Driving to Neist Point from Portree takes around one hour to drive. The roads to Neist Point Lighthouse felt like I was on a rural race car track, or a Scottish Mario cart. Winding frantically through the Isle of Skye countryside, racing the sunset, honking for the tiny lambs frolicking to a fro across the road with green hills as far as you could see. There were no cautionary signs like the states, and you don’t dare try to blaze your own trail because large pockets of moss hide the pitfalls and potholes. I was so determined to see this place though, no one died, and I stayed within the respective speed limits (insert cough).
Choose Your Path
We reached the small parking lot, and there was a dilapidated looking shack with a wooden beam blocking any drivers from attempting to drive to the Neist Point Outlook.
From here you can either veer left to take the steep concrete path towards the lighthouse. Proceed with caution in a rainstorm as the stairs can get quite slick. Also remember the rule of hiking, where you hike down to, you must be able to hike up from.
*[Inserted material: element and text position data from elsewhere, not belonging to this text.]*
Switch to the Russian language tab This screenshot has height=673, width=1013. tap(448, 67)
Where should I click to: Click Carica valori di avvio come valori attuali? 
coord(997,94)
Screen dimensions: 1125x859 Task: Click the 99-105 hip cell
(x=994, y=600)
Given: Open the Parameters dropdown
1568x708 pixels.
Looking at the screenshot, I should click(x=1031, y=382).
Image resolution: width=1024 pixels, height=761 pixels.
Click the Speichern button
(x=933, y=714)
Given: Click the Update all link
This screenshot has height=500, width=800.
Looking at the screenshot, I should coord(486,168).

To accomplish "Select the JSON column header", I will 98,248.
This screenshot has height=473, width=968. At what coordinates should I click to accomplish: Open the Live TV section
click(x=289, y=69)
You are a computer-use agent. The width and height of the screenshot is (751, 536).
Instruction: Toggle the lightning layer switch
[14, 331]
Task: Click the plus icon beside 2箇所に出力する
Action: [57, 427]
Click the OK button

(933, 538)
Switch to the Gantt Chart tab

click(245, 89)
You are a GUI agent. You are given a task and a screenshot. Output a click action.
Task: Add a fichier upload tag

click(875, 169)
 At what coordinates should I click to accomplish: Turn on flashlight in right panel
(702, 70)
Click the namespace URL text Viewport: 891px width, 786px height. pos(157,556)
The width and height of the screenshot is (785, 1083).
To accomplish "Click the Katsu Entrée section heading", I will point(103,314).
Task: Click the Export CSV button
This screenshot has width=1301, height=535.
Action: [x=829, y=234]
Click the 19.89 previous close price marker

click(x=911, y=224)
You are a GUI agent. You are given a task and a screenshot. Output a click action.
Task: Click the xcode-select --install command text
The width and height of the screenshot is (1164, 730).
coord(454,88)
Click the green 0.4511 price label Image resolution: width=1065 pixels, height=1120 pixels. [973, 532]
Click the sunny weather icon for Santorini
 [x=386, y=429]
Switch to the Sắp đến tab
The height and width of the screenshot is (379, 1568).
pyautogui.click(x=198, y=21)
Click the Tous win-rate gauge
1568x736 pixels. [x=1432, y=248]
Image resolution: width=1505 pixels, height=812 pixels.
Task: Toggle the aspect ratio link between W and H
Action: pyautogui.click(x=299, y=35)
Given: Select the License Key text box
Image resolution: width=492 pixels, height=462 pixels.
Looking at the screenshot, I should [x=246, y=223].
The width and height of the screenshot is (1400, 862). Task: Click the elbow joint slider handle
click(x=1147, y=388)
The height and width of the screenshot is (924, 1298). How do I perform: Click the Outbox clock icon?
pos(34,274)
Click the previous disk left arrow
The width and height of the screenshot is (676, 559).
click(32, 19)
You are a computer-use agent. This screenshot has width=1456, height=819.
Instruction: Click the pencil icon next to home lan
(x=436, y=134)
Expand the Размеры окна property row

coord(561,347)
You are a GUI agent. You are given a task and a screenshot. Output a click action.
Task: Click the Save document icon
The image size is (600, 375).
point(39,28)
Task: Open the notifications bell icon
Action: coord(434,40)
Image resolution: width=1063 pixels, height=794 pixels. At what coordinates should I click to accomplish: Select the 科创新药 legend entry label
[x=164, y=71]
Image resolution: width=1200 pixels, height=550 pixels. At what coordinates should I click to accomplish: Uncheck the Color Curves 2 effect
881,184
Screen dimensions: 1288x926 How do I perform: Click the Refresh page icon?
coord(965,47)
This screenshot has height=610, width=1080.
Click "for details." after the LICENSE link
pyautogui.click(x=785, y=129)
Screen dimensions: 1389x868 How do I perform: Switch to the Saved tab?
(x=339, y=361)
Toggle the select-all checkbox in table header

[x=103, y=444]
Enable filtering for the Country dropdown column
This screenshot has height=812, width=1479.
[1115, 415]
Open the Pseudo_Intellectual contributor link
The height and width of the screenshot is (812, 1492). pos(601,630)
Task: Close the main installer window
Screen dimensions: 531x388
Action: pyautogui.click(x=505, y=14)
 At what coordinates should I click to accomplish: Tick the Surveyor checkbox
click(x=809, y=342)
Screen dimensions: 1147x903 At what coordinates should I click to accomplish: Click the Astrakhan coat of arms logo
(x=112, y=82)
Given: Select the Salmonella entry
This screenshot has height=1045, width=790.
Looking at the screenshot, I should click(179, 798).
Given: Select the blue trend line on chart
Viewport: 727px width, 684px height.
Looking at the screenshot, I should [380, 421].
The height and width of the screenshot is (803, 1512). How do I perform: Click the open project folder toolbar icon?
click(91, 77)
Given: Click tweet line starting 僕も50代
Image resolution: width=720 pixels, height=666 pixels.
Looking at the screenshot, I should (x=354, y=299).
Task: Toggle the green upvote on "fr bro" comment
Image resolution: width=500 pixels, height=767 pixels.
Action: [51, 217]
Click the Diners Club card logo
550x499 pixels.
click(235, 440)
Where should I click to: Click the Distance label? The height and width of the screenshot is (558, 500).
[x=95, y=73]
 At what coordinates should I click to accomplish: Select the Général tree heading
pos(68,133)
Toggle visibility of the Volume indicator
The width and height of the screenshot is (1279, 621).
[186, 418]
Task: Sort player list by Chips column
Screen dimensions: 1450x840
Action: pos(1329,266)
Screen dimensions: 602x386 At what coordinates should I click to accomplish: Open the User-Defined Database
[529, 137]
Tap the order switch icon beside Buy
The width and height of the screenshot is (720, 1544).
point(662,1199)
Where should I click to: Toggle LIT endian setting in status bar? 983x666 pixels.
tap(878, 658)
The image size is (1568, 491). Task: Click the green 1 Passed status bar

Veering to the right after you pass the former toll booth is the path we decided to take, as it leads you to an outcropping with a perfect view of the sweeping cliffs near the lighthouse with all of the birds that nest on its
The Hike to the cliffs is easy, I completed it in flip flop sandals. I would, however, recommend that you wear something that covers your whole foot with a warm windbreaker. The cold ocean winds can penetrate into you, so it takes hours for you to warm up after waiting for the sun to set and the lighthouse to turn on.
More Than Just A Photo
Waiting for the sun to set, it was fascinating to watch the other people on the edge of these cliffs. There was a sense of community, kindness, professional photographers perfecting their evening shots. After running around all over the Scottish Highlands seeing the sights, it was nice to arrive here at nine o’clock at night. The sun slowly changes the landscape and cliffs from the Golden Hour to the brilliant reds, oranges, pinks. The birds on the cliff face, slow their flight and settle into their nests.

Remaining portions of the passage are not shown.